Kapitel 47

Nachtgestalten
Was Sie schon immer über Vampire wissen wollten ... können Sie jetzt hautnah erleben! Buchen Sie noch heute!

Es folgten die üblichen Informationen, die Eva Vollmer kurz überflog, bevor sie die Broschüre zuklappte, die ihr Claudia Müller-Colon kommentarlos in die Hand gedrückt hatte. Text und Gestaltung waren unauffällig gehalten und bildeten einen starken Kontrast zu dem Deckblatt, das in bester Gruselromanmanier aufgemacht war. Es zeigte einen eleganten, graumelierten Vampir mit wallendem Umhang und gebleckten Reißzähnen, der sich gerade über den zurückgebeugten Hals seines leichtbekleideten, blondhaarigen Opfers hermachte. Die junge Reiseleiterin, ebenso blond und langhaarig wie das Opfer des Vampirs, fand das Titelbild ziemlich kitschig, wusste aber, dass die Chefin einen untrüglichen Instinkt hatte, wenn es galt, neue Kunden zu gewinnen. Ihr, in Evas Augen oft recht zweifelhafter Geschmack, hatte das Reisebüro zu einer wahren Goldgrube werden lassen, das in bestimmten Kreisen als der absolute Geheimtipp gehandelt wurde. So auch diesmal: die erste "Nachtgestalten"-Reise war schon ausgebucht. Das Reisebüro Müller-Colon richtete sich mit seinen Angeboten fast ausschließlich an Vereine und ähnlich geartete Verbindungen und stimmte jeden Trip individuell auf die Bedürfnisse und Besonderheiten der Reiselustigen ab.

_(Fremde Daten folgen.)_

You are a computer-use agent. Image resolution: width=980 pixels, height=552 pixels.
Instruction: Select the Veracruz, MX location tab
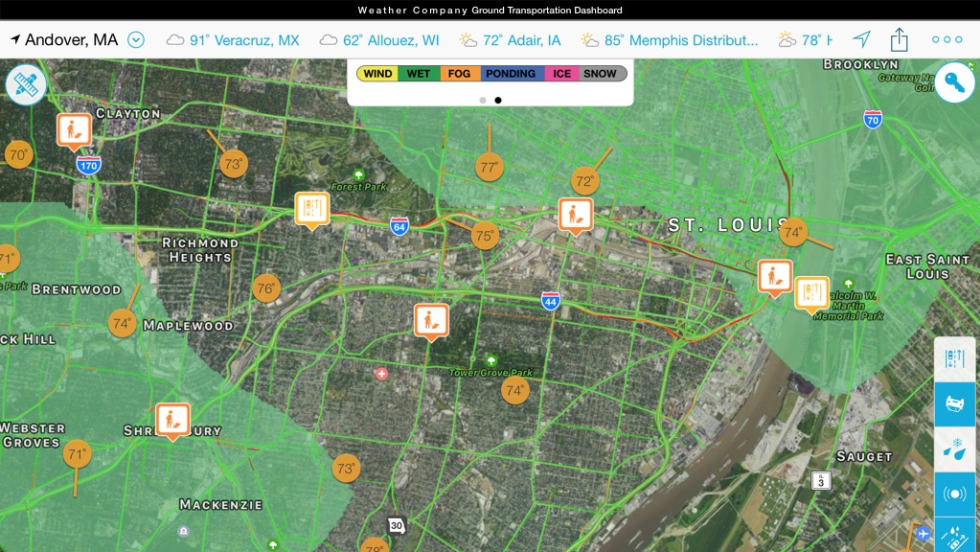point(233,40)
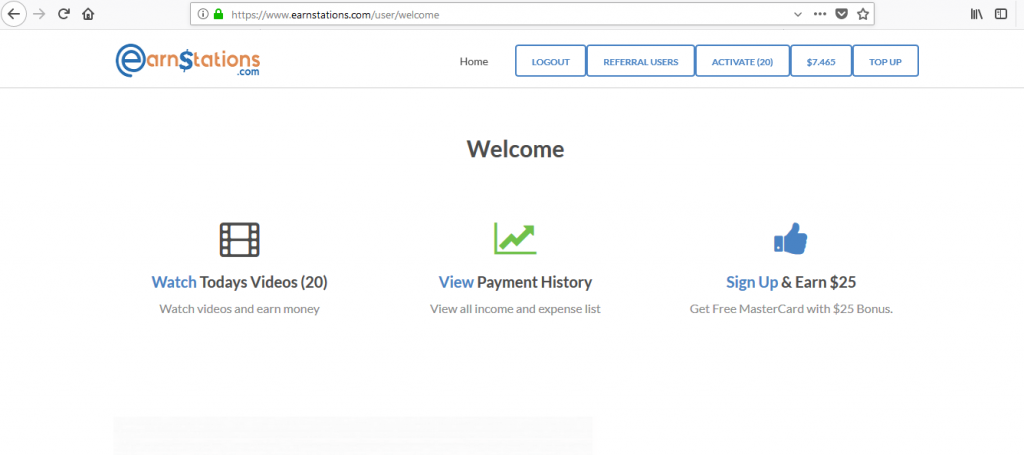Open the page actions three-dot menu
This screenshot has height=455, width=1024.
click(x=820, y=15)
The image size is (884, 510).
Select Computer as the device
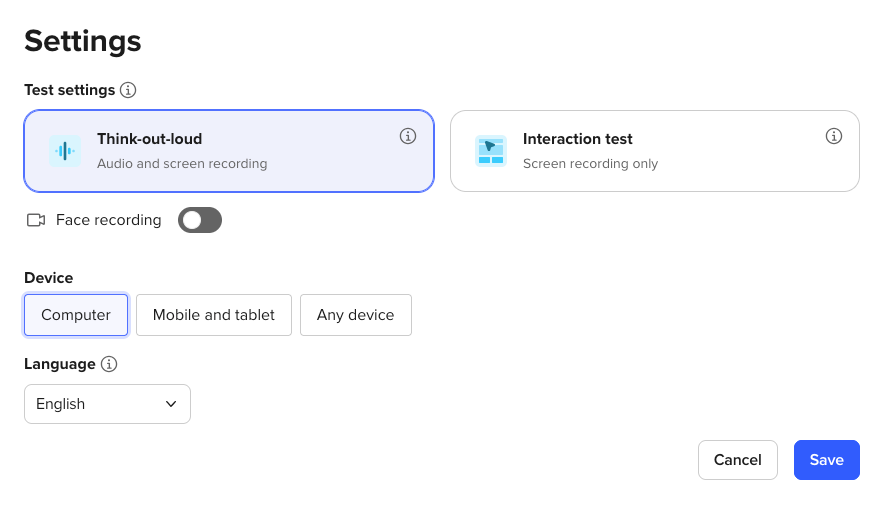pyautogui.click(x=76, y=315)
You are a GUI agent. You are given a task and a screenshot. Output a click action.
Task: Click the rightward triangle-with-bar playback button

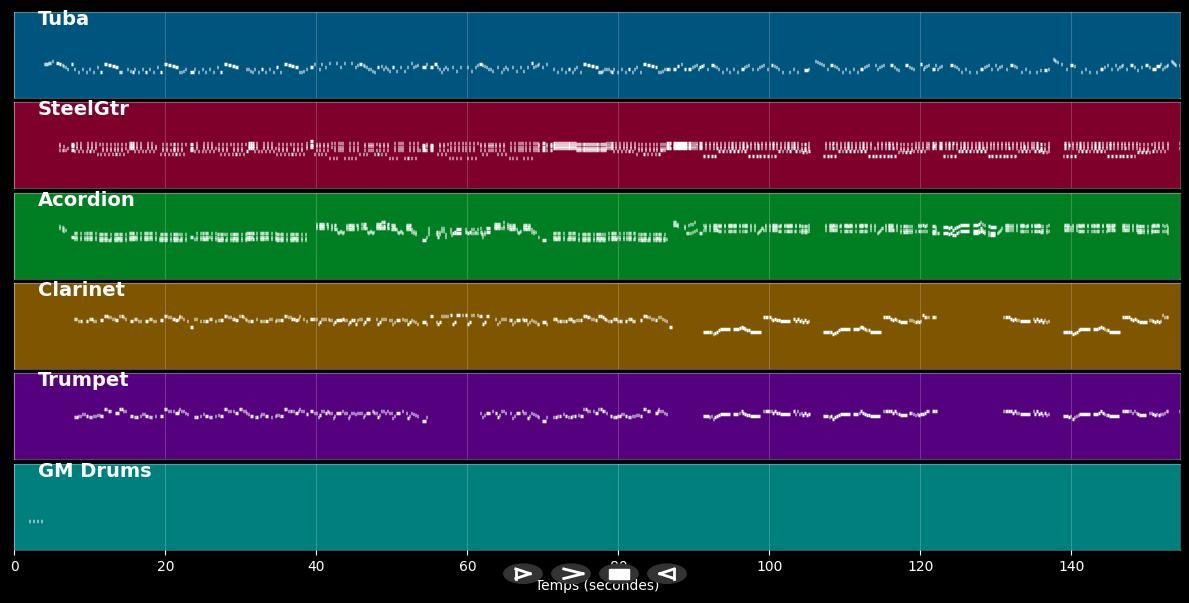click(x=523, y=574)
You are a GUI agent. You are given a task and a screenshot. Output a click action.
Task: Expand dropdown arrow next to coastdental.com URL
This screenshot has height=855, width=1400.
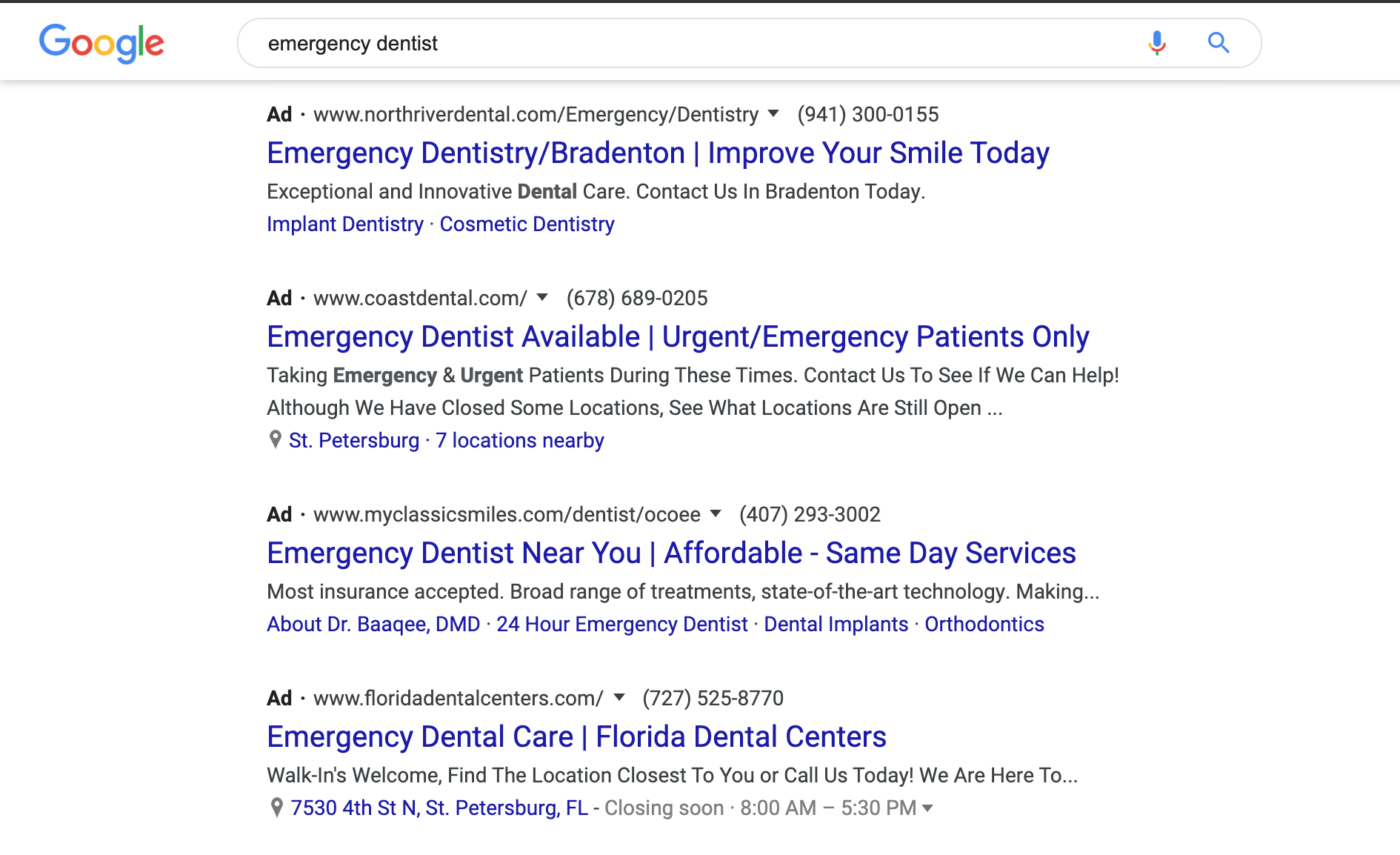(542, 297)
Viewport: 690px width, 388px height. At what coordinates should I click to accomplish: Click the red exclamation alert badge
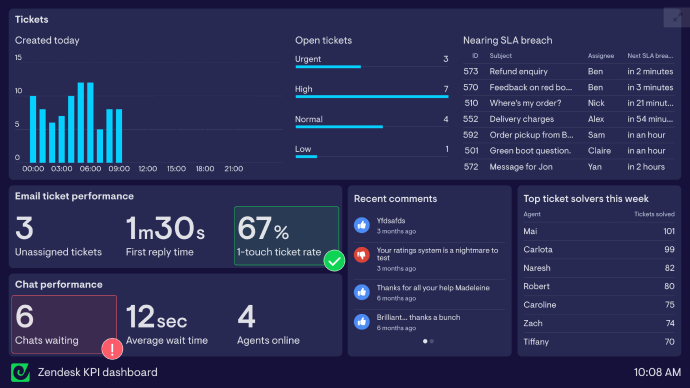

"Nun, Frau Vollmer, was sagen Sie?" Claudia Müller-Colon erwartete, wie die junge Reiseleiterin mittlerweile gelernt hatte, keine Antwort auf Fragen dieser Art. "Die Location ist für weitere Gruppen vorgebucht, denn natürlich werden die "Nachtgestalten" ein großer Erfolg, meinen Sie nicht auch?" Eva nickte und lächelte. "Die Broschüre wurde einem eigens ausgewählten Kreis möglicher Interessenten zugänglich gemacht. Sehr nobel, sehr exklusiv und selbstverständlich sehr teuer. Sie werden die erste Gruppe betreuen. Ihr Flug geht morgen früh, ich glaube um sieben oder acht. Nun, was sagen Sie dazu?" Claudia Müller-Colon stand auf, öffnete schwungvoll eine Schranktür und reichte, ebenso schwungvoll, ihrer Angestellten einen schwarzen Aktenkoffer. Es war wie im Film: Die Super-Agentin erhielt die super-geheimen Instruktionen für die super-gefährliche Mission. "Hier sind wie immer sämtliche Informationen. Als besonderes Extra gibt es die passende Reiselektüre. Eigens für das Reisebüro Müller-Colon aufgelegte Vampirgeschichten berühmter Autoren. Ich erwarte natürlich, dass sie das Büchlein lesen, auch wenn diese Art Geschichten nicht zu Ihrer bevorzugten Lektüre gehören sollten." Eva Vollmer beeilte sich, der Chefin gewissenhaft zu versichern, dass dies selbstverständlich kein Problem sei, und eine Winzigkeit von einem Lächeln huschte Claudia Müller-Colon für einen Sekundenbruchteil übers Gesicht. Sie lächelte selten, ein Lachen kam nie vor, zumindest nicht im Dienst, dazu war keine Zeit. "Entschuldigen Sie mich jetzt bitte, ich habe noch einen Termin. Viel Erfolg und gute Reise." Claudia Müller-Colon stand auf, zackig und schwungvoll, wie es ihrem Wesen entsprach und drückte der jungen Reiseleiterin kurz und kräftig die Hand. "Ich sehe Sie nächsten Montag um 16.00 Uhr und erwarte Ihren Bericht, ausführlich und schriftlich."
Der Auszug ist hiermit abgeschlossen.